ウクライナ侵入後の制裁で先端技術と資金を止められ、その後の国防予算大盤振る舞いがハイパー・インフレを起こして、ロシア経済は風前の灯と思われてきたが、今のところ経済は好調。ほぼ毎日、ロシア、旧ソ連諸国関係の英語、ロシア語の記事を読んでいるが、大体の見方はそんなところ。

そのロシア、ウクライナ関係の記事なのだが、コロナ以後、やたらに長文になってきて、読む方はたまったものでない。殆ど「ゴミ」で、中味のあるものが諸方に散らばっている。なぜだろう? ソ連崩壊直後は紙面も減って、記者たちは短く、事実関係だけを書くよう奨励されていた。それが景気が良くなると、長文も掲載できるようになり、記者もそれだけカネがもらえるのだろう。

で、そうした長文の記事の中にもFacts満載のものがあって、これは念入りに読むこととなる。
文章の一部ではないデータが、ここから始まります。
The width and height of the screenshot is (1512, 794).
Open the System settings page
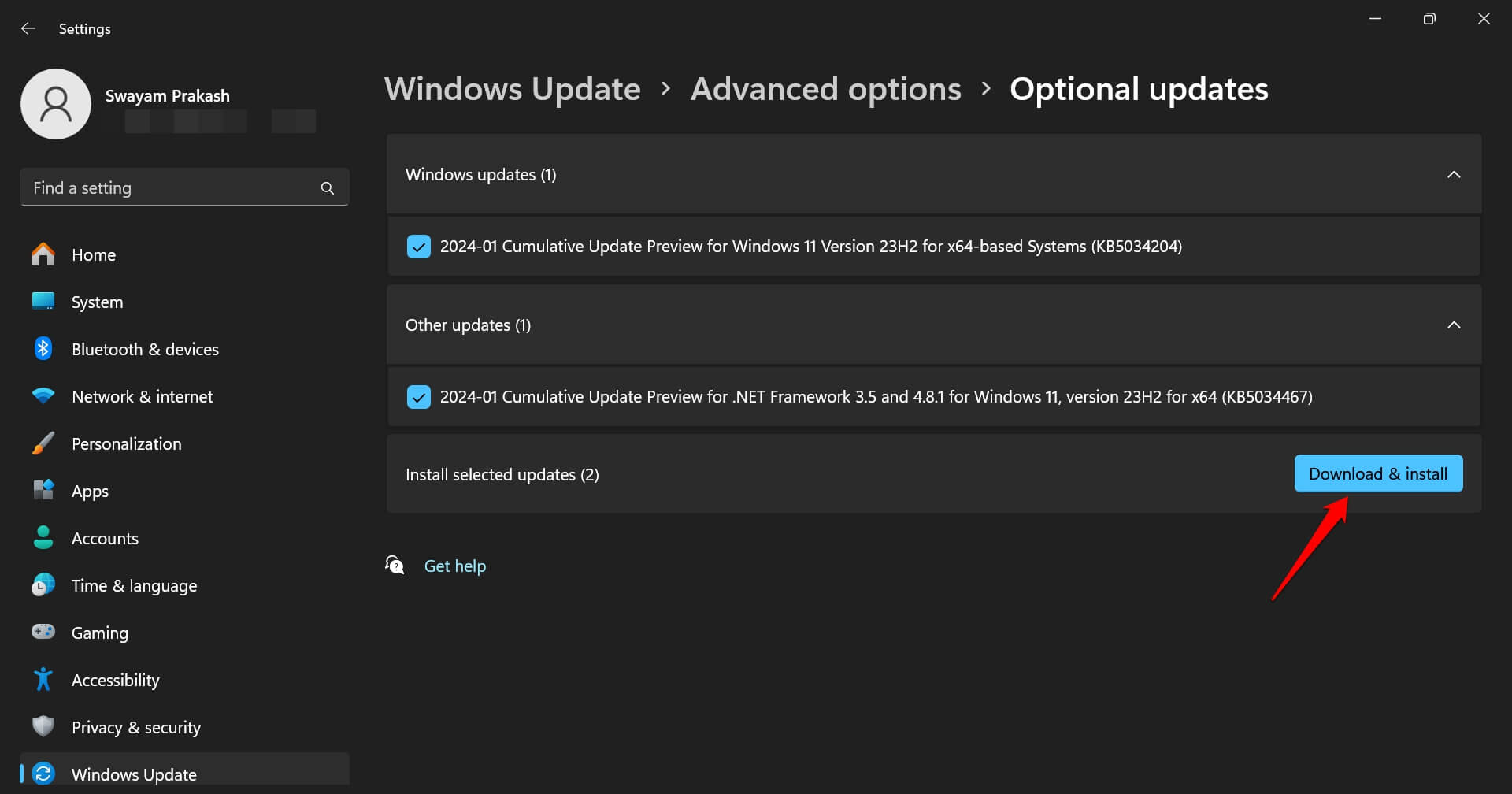coord(97,302)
今日は、その中からウクライナ戦下のロシア経済各部門の業績に関するもの、そしてロシアの畜産業がソ連崩壊後のショック(全部食べてしまった)を乗り越えて、今や鶏肉、豚肉では輸出もでき、価格も世界で低い部類に属するようにまでなった、という記事をご紹介する。
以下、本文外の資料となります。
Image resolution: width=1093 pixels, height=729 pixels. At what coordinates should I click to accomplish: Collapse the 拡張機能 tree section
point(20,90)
・まず、10月11日Moscow TimesでBen Arisが書いている記事。
いくつかの製造業は西側企業が去って、ロシア企業が独占するところとなった(自動車のように、一時中国からの輸入が「独占」した分野もあるが)。また銀行も、西側がほぼ去って、送金・決済・融資等で利益を独占している。
鉄生産は22年7、2%減少して7150万トンになったが、23年には6%上昇した。
非鉄金属のRusal(アルミニウム世界最大手)は23年までは売り上げが増加したが、23年には制裁のためドル収益は13%減少した。
化学ではPolymer、ゴム等を生産するSibur社が、23年国内市場での売り上げを増加させた。これは外国製品代替需要による。化学肥料の多くは輸出されてきたが、22年輸出は15%減少、23年の生産は減少した。しかし23年輸出は、量では5%増加している。しかし価格が1、5~2分の1になったため、売り上げは減少した。
西側の銀行・保険会社の殆どが去ったため、ロシアの銀行、保険は独占利益を享受している。23年、銀行は記録的な3、3兆ルーブルの純益を得た。金利上昇もこれを助けた。同じく、IT部門もYandex(ロシアのGoogleに相当)等、ロシア企業が独占利益を享受している。
機械製造、輸送分野の大企業も、生産性が伸びている。つまり受注が増えている。
労働力が足りないために、手持ちの従業員を再教育して業容転換に投入する例が増えている。こういう企業は、安易にリストラをしない。リストラよりも経営を改善し、従業員を再訓練し、IT化、自動化を進めて業績を改善しようとしている。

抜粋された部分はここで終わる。